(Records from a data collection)
<<<<

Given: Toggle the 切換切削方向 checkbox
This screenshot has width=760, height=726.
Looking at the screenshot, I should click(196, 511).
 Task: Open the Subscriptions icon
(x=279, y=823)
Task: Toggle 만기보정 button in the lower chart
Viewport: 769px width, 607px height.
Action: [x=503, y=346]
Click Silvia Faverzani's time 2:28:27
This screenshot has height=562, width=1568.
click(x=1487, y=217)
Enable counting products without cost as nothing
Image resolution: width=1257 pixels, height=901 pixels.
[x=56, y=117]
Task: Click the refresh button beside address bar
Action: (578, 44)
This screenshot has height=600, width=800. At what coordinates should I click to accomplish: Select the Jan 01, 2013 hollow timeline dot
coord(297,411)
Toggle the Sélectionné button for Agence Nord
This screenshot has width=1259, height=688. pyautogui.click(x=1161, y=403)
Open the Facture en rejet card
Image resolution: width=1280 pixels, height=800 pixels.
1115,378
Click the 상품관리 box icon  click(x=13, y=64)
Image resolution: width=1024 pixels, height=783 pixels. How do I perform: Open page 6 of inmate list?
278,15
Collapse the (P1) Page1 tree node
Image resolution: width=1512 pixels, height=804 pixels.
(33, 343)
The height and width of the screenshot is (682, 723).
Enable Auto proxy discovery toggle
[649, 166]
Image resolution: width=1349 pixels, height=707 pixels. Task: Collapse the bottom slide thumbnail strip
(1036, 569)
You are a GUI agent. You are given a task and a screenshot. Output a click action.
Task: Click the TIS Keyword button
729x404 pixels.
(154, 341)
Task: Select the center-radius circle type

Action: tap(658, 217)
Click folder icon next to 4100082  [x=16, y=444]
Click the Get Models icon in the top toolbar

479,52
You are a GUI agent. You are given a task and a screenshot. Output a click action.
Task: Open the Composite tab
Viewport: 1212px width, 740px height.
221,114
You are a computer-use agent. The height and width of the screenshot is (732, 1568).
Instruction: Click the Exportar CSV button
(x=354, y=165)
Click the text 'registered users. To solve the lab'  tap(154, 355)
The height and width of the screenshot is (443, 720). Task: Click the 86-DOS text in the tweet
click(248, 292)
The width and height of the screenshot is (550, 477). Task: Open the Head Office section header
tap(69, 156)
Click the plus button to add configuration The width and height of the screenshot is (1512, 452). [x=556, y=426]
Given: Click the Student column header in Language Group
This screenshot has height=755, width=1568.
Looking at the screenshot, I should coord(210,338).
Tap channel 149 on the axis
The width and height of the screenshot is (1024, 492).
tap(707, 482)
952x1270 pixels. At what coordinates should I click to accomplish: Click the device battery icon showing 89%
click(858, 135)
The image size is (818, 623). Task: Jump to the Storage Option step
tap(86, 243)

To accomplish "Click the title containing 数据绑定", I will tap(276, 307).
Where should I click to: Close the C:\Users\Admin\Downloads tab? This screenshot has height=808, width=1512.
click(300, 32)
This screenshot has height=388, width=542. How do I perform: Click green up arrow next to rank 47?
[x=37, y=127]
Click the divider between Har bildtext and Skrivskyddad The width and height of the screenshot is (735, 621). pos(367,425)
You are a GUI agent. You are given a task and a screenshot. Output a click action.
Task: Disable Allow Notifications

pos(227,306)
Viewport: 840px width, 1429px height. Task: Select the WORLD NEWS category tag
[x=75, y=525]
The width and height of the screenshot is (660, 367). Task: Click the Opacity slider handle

>>>>

■ EXERCISE REQUIREMENTS
The records above should be copied out again in full, exactly as they appear.

■ ANSWER FOR THIS EXERCISE
Given: Toggle the 切換切削方向 checkbox
This screenshot has width=760, height=726.
Looking at the screenshot, I should click(196, 511).
 Task: Open the Subscriptions icon
(x=279, y=823)
Task: Toggle 만기보정 button in the lower chart
Viewport: 769px width, 607px height.
Action: [x=503, y=346]
Click Silvia Faverzani's time 2:28:27
This screenshot has height=562, width=1568.
click(x=1487, y=217)
Enable counting products without cost as nothing
Image resolution: width=1257 pixels, height=901 pixels.
[x=56, y=117]
Task: Click the refresh button beside address bar
Action: (578, 44)
This screenshot has height=600, width=800. At what coordinates should I click to accomplish: Select the Jan 01, 2013 hollow timeline dot
coord(297,411)
Toggle the Sélectionné button for Agence Nord
This screenshot has width=1259, height=688. pyautogui.click(x=1161, y=403)
Open the Facture en rejet card
Image resolution: width=1280 pixels, height=800 pixels.
1115,378
Click the 상품관리 box icon  click(x=13, y=64)
Image resolution: width=1024 pixels, height=783 pixels. How do I perform: Open page 6 of inmate list?
278,15
Collapse the (P1) Page1 tree node
Image resolution: width=1512 pixels, height=804 pixels.
(33, 343)
The height and width of the screenshot is (682, 723).
Enable Auto proxy discovery toggle
[649, 166]
Image resolution: width=1349 pixels, height=707 pixels. Task: Collapse the bottom slide thumbnail strip
(1036, 569)
You are a GUI agent. You are given a task and a screenshot. Output a click action.
Task: Click the TIS Keyword button
729x404 pixels.
(154, 341)
Task: Select the center-radius circle type

Action: tap(658, 217)
Click folder icon next to 4100082  [x=16, y=444]
Click the Get Models icon in the top toolbar

479,52
You are a GUI agent. You are given a task and a screenshot. Output a click action.
Task: Open the Composite tab
Viewport: 1212px width, 740px height.
221,114
You are a computer-use agent. The height and width of the screenshot is (732, 1568).
Instruction: Click the Exportar CSV button
(x=354, y=165)
Click the text 'registered users. To solve the lab'  tap(154, 355)
The height and width of the screenshot is (443, 720). Task: Click the 86-DOS text in the tweet
click(248, 292)
The width and height of the screenshot is (550, 477). Task: Open the Head Office section header
tap(69, 156)
Click the plus button to add configuration The width and height of the screenshot is (1512, 452). [x=556, y=426]
Given: Click the Student column header in Language Group
This screenshot has height=755, width=1568.
Looking at the screenshot, I should coord(210,338).
Tap channel 149 on the axis
The width and height of the screenshot is (1024, 492).
tap(707, 482)
952x1270 pixels. At what coordinates should I click to accomplish: Click the device battery icon showing 89%
click(858, 135)
The image size is (818, 623). Task: Jump to the Storage Option step
tap(86, 243)

To accomplish "Click the title containing 数据绑定", I will tap(276, 307).
Where should I click to: Close the C:\Users\Admin\Downloads tab? This screenshot has height=808, width=1512.
click(300, 32)
This screenshot has height=388, width=542. How do I perform: Click green up arrow next to rank 47?
[x=37, y=127]
Click the divider between Har bildtext and Skrivskyddad The width and height of the screenshot is (735, 621). pos(367,425)
You are a GUI agent. You are given a task and a screenshot. Output a click action.
Task: Disable Allow Notifications

pos(227,306)
Viewport: 840px width, 1429px height. Task: Select the WORLD NEWS category tag
[x=75, y=525]
The width and height of the screenshot is (660, 367). Task: Click the Opacity slider handle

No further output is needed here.